Two weeks ago, Dell announced a new Unified Manageability Architecture (UMA), which it described as “a blueprint to standardize systems management.” Future versions of Dell’s OpenManage solutions will be co-developed with systems management solution provider Altiris, built on the Altiris Notification Server. Dell will leverage Altiris’ management platform to offer a single hardware and software management console.

However, even though the console is built around technology from a proprietary management vendor, it will use open standards such as CIM, SMI-S, and WS-Man. OpenManage developer toolkits will also allow any Dell partner to leverage the same interfaces to manage Dell equipment, such as the Dell PowerEdge servers. So in addition to Altiris, OpenManage will interoperate with CA Unicenter, Microsoft System Management Server 2003 R2, Oracle Enterprise Manager, LANDesk management solutions, and Novell ZENworks. Dell needs to become more interoperable to compete in the data center, and this is a very positive step in that direction.

Then last week, the Distributed Management Task Force (DMTF), announced a number of new standards aimed at boosting interoperability. These included a newly ratified WS-CIM specification, a Web services-based version of the DMTF’s Common Information Model (CIM), an open standard for interoperable exchange of management information; a revised version of SMBIOS, an open standard for interoperable exchange of motherboard and system information; and the public release of the complete open standard, Systems Management Architecture for Server Hardware (SMASH), V1.0.

The DMTF is an industry body with nearly 200 member organizations, including the who’s who of enterprise management – Altiris, Avocent, BMC, CA, Cisco, Dell, EMC, Fujitsu, HP, Hitachi, IBM, Intel, LANDesk, Microsoft, Novell, Oracle, Sun, and Symantec.

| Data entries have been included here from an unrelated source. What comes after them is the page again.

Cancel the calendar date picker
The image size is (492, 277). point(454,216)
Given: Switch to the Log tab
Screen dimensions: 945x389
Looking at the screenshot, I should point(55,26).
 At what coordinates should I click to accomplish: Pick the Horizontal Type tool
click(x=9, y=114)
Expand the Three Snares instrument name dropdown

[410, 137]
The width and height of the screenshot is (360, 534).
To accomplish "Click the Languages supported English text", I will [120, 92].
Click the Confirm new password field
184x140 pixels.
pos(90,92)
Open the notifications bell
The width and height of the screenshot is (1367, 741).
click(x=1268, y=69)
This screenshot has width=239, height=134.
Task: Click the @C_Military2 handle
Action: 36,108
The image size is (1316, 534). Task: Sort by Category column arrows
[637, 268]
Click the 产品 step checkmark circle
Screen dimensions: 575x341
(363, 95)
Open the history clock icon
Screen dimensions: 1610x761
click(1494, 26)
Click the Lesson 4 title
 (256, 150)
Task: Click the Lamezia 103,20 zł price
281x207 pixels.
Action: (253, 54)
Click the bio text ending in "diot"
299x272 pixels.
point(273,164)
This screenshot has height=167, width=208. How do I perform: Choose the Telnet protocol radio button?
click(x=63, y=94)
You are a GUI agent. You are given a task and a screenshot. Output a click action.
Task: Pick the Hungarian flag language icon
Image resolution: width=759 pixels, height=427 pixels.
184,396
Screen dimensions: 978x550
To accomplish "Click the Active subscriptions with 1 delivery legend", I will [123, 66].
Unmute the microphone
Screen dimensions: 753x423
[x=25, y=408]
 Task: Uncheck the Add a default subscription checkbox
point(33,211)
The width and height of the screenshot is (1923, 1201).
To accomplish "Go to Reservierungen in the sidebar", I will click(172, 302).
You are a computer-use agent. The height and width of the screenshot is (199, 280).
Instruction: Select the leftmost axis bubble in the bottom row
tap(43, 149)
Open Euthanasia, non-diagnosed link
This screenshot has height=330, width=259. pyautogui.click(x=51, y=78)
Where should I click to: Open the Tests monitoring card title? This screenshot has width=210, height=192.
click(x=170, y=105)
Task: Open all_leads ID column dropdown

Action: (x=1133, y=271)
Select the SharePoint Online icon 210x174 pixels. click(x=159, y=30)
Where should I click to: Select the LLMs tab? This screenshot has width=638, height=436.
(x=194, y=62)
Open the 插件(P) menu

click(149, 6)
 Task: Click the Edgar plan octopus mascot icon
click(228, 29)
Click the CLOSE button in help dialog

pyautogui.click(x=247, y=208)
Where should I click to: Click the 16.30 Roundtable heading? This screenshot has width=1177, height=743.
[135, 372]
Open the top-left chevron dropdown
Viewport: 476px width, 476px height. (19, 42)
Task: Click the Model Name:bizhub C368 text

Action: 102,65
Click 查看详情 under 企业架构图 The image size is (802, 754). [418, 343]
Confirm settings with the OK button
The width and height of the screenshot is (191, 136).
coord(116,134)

Yet despite a membership consisting predominantly of proprietary vendors, it is probably the leading proponent of open standards to promote interoperability in enterprise management.

More and more customers are seeing the benefits of open standards and interoperable interfaces, and are demanding these solutions from their hardware, operating systems, applications, management software, and more. Without it, they face excessive complexity, skills issues, spiraling IT management costs, and unacceptable downtime. More and more vendors are going to develop and build to open standards like UMA, SMASH, and WS-Man. Those that do not are likely to be left in the scrap heap, regardless of whether they are open source or proprietary.

Yet there is still a problem – competing “open” standards. When too many standards compete, it really does not matter how open they are, it still creates complexity, and works against interoperability. Therefore, in the end, customers still need to choose a limited number of suppliers. Regardless of how interoperable these so-called “open standard” suppliers are, it is the best way to reduce IT management complexity.